The hospital's Medical Staff By-laws, revised May 2012, indicated that the purpose of "the Medical Staff shall be to monitor the quality of medical care in the Hospital...the MEC is delegated authority to act on the primary responsibilities of the Medical staff...specific duties of the Medical Executive Committee shall coordinate the activities and general policies of the Medical Staff; to provide oversight of the quality of patient care provided by practitioners privileged through the Medical Staff process; to provide leadership in performance improvement activities to improve quality care, treatment and services, and to improve patient safety."P4's history and physical indicated that P4 was admitted to the West bank ITC (intensive treatment center) psychiatric unit on 04/10/14 for worsening symptoms of mania, psychosis, aggression, and impulsive behaviors. P4 was not a voluntary admission. In addition to P4's psychiatric needs, P4 had a gastrostomy tube (g-tube) secondary to Parkinson's disease with resultant dysphagia.

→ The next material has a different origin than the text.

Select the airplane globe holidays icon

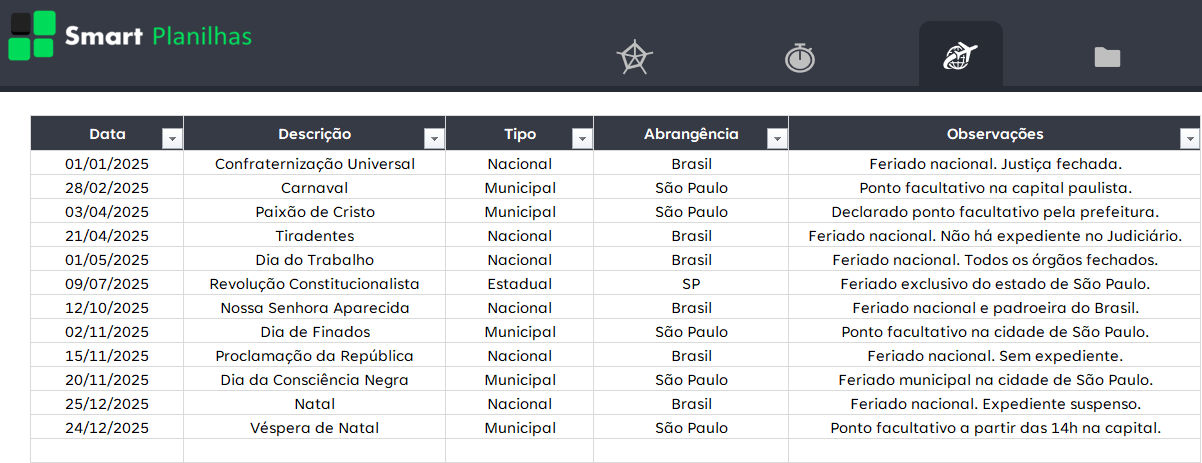960,57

P4's mental health progress notes indicated that P4's g-tube dislodged and fell out at 6:50 a.m. on 04/20/14. P4 was transported to IR for a g-tube replacement procedure at 12:45 p.m. on 04/20/14. An IR procedure for Tube Change, dated 04/20/14 at 1:39 p.m., indicated that P4's gastrostomy tube was inserted under fluoroscopic guidance by Physician/(F). No immediate complications were noted. Correct placement of the g-tube was confirmed under fluoroscopy.

P4's mental health progress notes, dated 04/20/14 indicated that P4 returned to the mental health unit at 1:50 p.m. following g-tube replacement. After P4 received medications, water flushes, and a tube feeding, P4 began complaining of abdominal pain at approximately 5:00 p.m. P4's abdominal pain did not subside despite interventions aimed at pain control. At 8:35 p.m., P4 was transported to Radiology for x-rays of the abdomen.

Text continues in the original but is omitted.